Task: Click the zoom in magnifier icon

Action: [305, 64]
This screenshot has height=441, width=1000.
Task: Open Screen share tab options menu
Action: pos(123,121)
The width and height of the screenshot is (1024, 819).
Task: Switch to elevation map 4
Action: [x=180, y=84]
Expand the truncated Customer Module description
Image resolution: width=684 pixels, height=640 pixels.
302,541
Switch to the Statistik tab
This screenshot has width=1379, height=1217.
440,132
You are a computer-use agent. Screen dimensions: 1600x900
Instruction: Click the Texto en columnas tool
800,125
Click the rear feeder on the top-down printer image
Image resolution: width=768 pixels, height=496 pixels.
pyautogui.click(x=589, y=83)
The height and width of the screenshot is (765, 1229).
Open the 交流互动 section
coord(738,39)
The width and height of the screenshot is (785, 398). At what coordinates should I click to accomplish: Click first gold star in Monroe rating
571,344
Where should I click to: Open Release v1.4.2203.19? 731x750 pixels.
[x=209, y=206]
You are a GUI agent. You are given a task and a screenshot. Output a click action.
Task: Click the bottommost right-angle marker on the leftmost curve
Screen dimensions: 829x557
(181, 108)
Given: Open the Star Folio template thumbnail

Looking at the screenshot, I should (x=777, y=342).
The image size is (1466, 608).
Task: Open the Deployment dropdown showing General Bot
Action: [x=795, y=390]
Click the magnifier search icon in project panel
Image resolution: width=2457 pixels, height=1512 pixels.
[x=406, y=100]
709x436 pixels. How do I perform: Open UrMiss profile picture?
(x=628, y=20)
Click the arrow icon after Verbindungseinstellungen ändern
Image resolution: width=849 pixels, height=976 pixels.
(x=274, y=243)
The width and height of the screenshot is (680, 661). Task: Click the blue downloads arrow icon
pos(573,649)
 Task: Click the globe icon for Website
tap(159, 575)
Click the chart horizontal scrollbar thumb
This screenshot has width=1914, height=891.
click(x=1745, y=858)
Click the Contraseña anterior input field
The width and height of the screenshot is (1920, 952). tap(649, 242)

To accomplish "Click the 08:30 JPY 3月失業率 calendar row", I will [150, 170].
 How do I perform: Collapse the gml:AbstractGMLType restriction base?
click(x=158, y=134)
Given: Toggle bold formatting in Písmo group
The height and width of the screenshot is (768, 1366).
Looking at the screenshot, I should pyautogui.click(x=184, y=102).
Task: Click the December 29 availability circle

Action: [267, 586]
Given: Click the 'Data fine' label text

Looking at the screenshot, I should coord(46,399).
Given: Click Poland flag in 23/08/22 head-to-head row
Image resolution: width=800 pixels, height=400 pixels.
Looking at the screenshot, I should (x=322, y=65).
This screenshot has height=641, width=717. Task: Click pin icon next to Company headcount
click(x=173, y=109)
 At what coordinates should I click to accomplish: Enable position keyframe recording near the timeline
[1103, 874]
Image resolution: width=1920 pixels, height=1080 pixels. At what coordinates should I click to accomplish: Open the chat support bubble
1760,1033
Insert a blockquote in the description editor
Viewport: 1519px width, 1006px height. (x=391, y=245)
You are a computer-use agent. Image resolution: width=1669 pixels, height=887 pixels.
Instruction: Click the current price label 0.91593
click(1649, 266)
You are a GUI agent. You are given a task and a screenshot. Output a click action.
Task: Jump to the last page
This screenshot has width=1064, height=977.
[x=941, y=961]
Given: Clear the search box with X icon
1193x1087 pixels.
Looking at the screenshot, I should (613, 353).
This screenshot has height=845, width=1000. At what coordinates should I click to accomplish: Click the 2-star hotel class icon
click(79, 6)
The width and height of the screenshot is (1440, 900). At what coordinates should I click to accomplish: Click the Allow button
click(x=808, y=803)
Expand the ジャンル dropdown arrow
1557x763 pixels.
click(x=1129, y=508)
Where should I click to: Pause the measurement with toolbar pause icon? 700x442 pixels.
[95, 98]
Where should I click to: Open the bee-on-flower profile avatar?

++++++

#### Work to complete
Render the stretch of lines from the very first line through the one containing "pyautogui.click(x=589, y=83)" as a JSON list of strings, one string per line, with blank lines left out.

#### Exercise answer
[
  "Task: Click the zoom in magnifier icon",
  "Action: [305, 64]",
  "This screenshot has height=441, width=1000.",
  "Task: Open Screen share tab options menu",
  "Action: pos(123,121)",
  "The width and height of the screenshot is (1024, 819).",
  "Task: Switch to elevation map 4",
  "Action: [x=180, y=84]",
  "Expand the truncated Customer Module description",
  "Image resolution: width=684 pixels, height=640 pixels.",
  "302,541",
  "Switch to the Statistik tab",
  "This screenshot has width=1379, height=1217.",
  "440,132",
  "You are a computer-use agent. Screen dimensions: 1600x900",
  "Instruction: Click the Texto en columnas tool",
  "800,125",
  "Click the rear feeder on the top-down printer image",
  "Image resolution: width=768 pixels, height=496 pixels.",
  "pyautogui.click(x=589, y=83)"
]